Extract:
Sep 28, 2012—Banner Engineering's new Q45 Photoelectric Wireless Sensor merges two of the Minneapolis-based sensor manufacturing firm's technologies: its photoelectric sensing technology that was traditionally wired, and its SureCross wireless sensor platform, to make it possible to use that sensor nearly anywhere, without running cable. The sensor, released last month, enables a user to send refill requests, or to have machinery automatically start or stop based on what the sensor detects. What's more, it merely needs to be linked to a gateway reader and be placed in or affixed to a specific object to begin operating.
Banner Engineering has been producing photoelectric sensors for approximately 45 years, to manage such functions as controlling conveyors. When a box or other object passes in front of the sensor and breaks its light beam, the sensor transmits a notification to a programmable logic controller (PLC), which then responds with a command to the machinery that it controls. For example, the PLC may instruct a conveyor, motor or fan to stop. Until now, however, Banner Engineering's sensors have needed to be wired to that PLC.

Work instruction 1: Please copy the article on Banner Engineering's Q45 sensor word for word, beginning at the words "Banner Engineering has" and stopping after "to that PLC.".
Work instruction 2: Pick up the article on Banner Engineering's Q45 sensor after its final sentence and keep writing it.

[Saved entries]
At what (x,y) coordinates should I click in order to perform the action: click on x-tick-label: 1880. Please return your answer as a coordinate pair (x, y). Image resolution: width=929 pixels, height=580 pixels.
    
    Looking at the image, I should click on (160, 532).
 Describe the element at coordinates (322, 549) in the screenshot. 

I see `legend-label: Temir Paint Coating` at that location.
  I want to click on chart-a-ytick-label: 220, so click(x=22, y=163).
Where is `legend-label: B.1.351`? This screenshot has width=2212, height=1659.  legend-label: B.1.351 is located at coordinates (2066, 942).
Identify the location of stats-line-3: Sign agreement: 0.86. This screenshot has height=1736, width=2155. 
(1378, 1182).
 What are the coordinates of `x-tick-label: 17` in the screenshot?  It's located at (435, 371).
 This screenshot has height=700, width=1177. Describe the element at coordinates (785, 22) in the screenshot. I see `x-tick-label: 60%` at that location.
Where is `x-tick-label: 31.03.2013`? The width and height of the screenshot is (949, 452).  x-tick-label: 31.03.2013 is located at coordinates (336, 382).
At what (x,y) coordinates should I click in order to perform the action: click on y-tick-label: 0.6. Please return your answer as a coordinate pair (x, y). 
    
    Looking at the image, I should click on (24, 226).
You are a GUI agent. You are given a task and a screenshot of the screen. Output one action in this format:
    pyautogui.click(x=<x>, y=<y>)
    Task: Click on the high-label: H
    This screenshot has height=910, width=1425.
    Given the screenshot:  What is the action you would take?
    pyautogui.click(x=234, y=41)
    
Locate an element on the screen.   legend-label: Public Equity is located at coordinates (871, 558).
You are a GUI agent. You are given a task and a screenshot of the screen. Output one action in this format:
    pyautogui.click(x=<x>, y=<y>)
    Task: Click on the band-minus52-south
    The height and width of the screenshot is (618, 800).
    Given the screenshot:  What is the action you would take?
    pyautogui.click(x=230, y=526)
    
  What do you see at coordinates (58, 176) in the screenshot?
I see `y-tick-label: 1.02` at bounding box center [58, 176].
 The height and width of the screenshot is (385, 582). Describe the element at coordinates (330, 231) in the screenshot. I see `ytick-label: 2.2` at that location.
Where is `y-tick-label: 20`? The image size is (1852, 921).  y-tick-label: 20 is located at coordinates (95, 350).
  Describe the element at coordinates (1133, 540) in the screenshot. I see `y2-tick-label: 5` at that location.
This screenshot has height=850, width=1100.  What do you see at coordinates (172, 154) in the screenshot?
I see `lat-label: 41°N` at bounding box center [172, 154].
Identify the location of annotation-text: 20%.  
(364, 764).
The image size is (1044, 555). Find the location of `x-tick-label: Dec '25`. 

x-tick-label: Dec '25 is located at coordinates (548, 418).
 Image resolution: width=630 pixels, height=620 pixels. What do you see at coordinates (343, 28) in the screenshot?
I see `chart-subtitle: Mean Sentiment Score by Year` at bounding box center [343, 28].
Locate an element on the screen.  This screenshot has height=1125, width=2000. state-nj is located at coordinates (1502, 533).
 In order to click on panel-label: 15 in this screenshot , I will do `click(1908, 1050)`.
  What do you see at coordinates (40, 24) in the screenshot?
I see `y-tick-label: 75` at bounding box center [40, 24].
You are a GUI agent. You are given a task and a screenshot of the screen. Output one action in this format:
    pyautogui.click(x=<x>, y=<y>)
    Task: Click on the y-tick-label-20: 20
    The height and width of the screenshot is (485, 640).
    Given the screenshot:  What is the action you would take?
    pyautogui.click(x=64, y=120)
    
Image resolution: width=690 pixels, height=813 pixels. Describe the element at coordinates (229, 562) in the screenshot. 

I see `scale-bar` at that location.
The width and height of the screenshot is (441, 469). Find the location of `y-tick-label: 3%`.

Output 1:
Banner Engineering has been producing photoelectric sensors for approximately 45 years, to manage such functions as controlling conveyors. When a box or other object passes in front of the sensor and breaks its light beam, the sensor transmits a notification to a programmable logic controller (PLC), which then responds with a command to the machinery that it controls. For example, the PLC may instruct a conveyor, motor or fan to stop. Until now, however, Banner Engineering's sensors have needed to be wired to that PLC.

Output 2:
Recently, the company began developing a method for merging its wireless technology with its photoelectric Q45 sensors, resulting in the creation of the wireless version that functions similarly to active RFID sensor tags already on the market, such as those sold by Ekahau and AeroScout. Users of the wireless Q45 sensor can set the device anywhere they choose, after completing a brief series of tasks to link that sensor to a gateway. Although the device is slightly more expensive than the wired version, says Bob Gardner, the senior product manager of Banner's wireless division, the elimination of the wire infrastructure makes it much less expensive to install. The technology was beta-tested by some companies in the United States, and the product is now being sold worldwide.